» Study text
"""
Archive for March 1922

Nosferatu (1922)

March 4, 1922

For many of us, our first exposure to F.W. Murnau’s seminal Nosferatu was via the video for “Under Pressure,” by Queen and David Bowie — surely the feyest team-up in pop-music history. All the creepy highlights were on display — the shadow of Count Orlok’s talons falling over his sleeping prey while Bowie sang “Keep coming up with love but it’s so slashed and torn.” Yep, it sure is, especially if you’re gay in 1922.

Murnau’s homosexuality, we’re told, would’ve been more or less accepted in his Berlin artistic circles. Germany, indeed, was one of the gay-friendlier spots in the world until the Nazis took power. Murnau, who unlike James Whale was never quite “out,” may have seen the writing on the wall: the gays’ idyll of freedom couldn’t last — the shadows were creeping in. (Hitler became leader of the Nazi Party the year before Murnau’s film was released.) Nosferatu can be taken as a double-edged commentary on the rise of murderous intolerance and the moblike view of the Other — gays, Jews, gypsies — as diseased vermin to be exterminated. The plague of hatred created its own “plague” to hate.
"""
» Recorded data
"""
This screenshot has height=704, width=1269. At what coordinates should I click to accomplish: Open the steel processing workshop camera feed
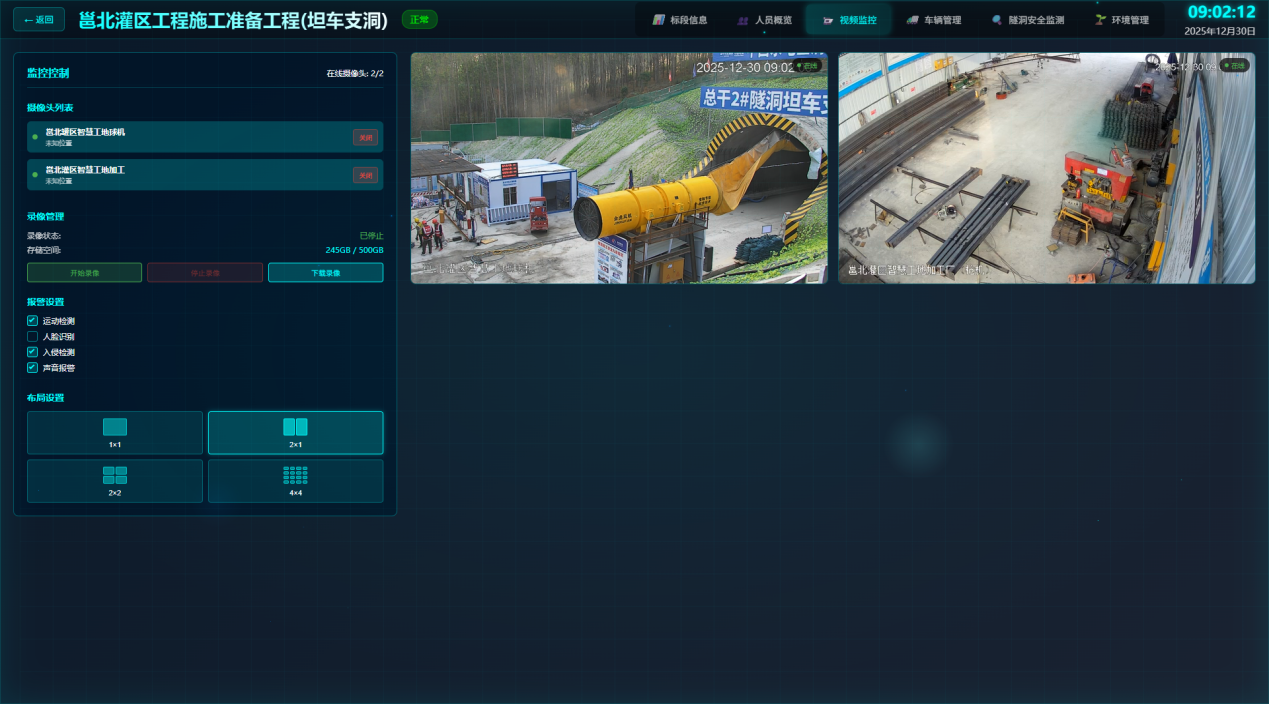coord(1046,168)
"""
» Prompt A
According to the Nosferatu review, how long before the film's release did Hitler become leader of the Nazi Party?
» Prompt B
In the Nosferatu review, which groups are named as examples of the Other?

» Your response A
Hitler became leader of the Nazi Party the year before the film was released.

» Your response B
Gays, Jews, gypsies